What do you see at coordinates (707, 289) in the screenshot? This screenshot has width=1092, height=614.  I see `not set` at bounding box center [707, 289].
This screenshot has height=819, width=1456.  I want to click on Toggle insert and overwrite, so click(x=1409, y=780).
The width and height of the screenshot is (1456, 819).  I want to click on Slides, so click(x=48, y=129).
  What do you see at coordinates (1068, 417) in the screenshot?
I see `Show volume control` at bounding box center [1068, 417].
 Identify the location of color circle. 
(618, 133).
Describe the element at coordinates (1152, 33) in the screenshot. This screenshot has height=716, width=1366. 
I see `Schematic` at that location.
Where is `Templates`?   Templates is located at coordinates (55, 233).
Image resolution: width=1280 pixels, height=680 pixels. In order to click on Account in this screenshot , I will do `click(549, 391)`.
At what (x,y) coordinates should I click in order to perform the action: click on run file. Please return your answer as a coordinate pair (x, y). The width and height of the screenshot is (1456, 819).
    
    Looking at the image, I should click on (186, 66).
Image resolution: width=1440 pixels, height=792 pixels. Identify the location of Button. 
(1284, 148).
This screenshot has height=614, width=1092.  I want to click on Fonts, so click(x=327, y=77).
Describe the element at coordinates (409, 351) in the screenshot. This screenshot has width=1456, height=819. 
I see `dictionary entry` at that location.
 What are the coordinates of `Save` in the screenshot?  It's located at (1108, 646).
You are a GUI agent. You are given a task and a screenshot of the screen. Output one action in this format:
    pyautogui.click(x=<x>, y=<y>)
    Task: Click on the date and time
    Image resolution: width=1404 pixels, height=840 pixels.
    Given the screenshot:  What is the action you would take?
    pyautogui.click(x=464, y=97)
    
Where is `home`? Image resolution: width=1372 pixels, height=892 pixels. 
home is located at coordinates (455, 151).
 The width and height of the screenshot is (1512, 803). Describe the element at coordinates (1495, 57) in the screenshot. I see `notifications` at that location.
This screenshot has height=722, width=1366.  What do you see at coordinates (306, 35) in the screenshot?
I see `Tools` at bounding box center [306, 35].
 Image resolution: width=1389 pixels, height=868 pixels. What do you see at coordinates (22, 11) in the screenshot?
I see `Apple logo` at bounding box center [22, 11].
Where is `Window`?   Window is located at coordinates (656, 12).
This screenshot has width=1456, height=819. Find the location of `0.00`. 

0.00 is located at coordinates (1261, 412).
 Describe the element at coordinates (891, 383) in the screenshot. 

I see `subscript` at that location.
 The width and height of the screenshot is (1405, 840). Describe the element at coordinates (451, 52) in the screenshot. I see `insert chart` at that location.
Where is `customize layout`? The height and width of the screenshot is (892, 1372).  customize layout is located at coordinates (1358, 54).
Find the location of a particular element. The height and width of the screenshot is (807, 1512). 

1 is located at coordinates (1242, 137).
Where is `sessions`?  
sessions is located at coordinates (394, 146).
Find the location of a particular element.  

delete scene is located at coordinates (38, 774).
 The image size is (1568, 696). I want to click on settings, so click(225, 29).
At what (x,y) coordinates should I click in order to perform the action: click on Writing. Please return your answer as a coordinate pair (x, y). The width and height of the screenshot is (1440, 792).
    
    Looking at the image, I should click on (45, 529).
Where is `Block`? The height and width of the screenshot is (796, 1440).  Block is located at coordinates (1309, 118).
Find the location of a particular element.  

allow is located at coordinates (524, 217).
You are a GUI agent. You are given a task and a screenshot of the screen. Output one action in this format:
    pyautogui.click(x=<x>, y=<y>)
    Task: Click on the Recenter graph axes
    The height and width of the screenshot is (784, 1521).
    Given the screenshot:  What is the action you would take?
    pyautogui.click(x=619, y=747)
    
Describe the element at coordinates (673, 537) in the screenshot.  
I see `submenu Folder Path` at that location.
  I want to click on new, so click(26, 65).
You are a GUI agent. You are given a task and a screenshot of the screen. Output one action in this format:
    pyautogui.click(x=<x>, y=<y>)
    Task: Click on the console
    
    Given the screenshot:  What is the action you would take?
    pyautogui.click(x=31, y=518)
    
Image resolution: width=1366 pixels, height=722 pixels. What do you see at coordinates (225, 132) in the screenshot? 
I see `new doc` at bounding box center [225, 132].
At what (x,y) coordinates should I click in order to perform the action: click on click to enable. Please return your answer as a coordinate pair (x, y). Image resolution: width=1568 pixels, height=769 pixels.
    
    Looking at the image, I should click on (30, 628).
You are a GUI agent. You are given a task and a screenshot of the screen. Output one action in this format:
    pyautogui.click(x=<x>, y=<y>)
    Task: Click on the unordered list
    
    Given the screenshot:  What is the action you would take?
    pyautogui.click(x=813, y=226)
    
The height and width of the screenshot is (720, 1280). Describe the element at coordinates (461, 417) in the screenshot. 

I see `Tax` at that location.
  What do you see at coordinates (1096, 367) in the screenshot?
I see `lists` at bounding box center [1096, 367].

※ ※ ※

Work to be completed: Write out only the entries from the line containing "pixels, height=892 pixels." through the line containing "sessions is located", with "particular element" changed to "specific element" and everything else left unchanged.

Answer in full:
Where is `home`? Image resolution: width=1372 pixels, height=892 pixels. 
home is located at coordinates (455, 151).
 The width and height of the screenshot is (1512, 803). Describe the element at coordinates (1495, 57) in the screenshot. I see `notifications` at that location.
This screenshot has height=722, width=1366.  What do you see at coordinates (306, 35) in the screenshot?
I see `Tools` at bounding box center [306, 35].
 Image resolution: width=1389 pixels, height=868 pixels. What do you see at coordinates (22, 11) in the screenshot?
I see `Apple logo` at bounding box center [22, 11].
Where is `Window`?   Window is located at coordinates (656, 12).
This screenshot has width=1456, height=819. Find the location of `0.00`. 

0.00 is located at coordinates (1261, 412).
 Describe the element at coordinates (891, 383) in the screenshot. 

I see `subscript` at that location.
 The width and height of the screenshot is (1405, 840). Describe the element at coordinates (451, 52) in the screenshot. I see `insert chart` at that location.
Where is `customize layout`? The height and width of the screenshot is (892, 1372).  customize layout is located at coordinates (1358, 54).
Find the location of a specific element. The height and width of the screenshot is (807, 1512). 

1 is located at coordinates (1242, 137).
Where is `sessions`?  
sessions is located at coordinates (394, 146).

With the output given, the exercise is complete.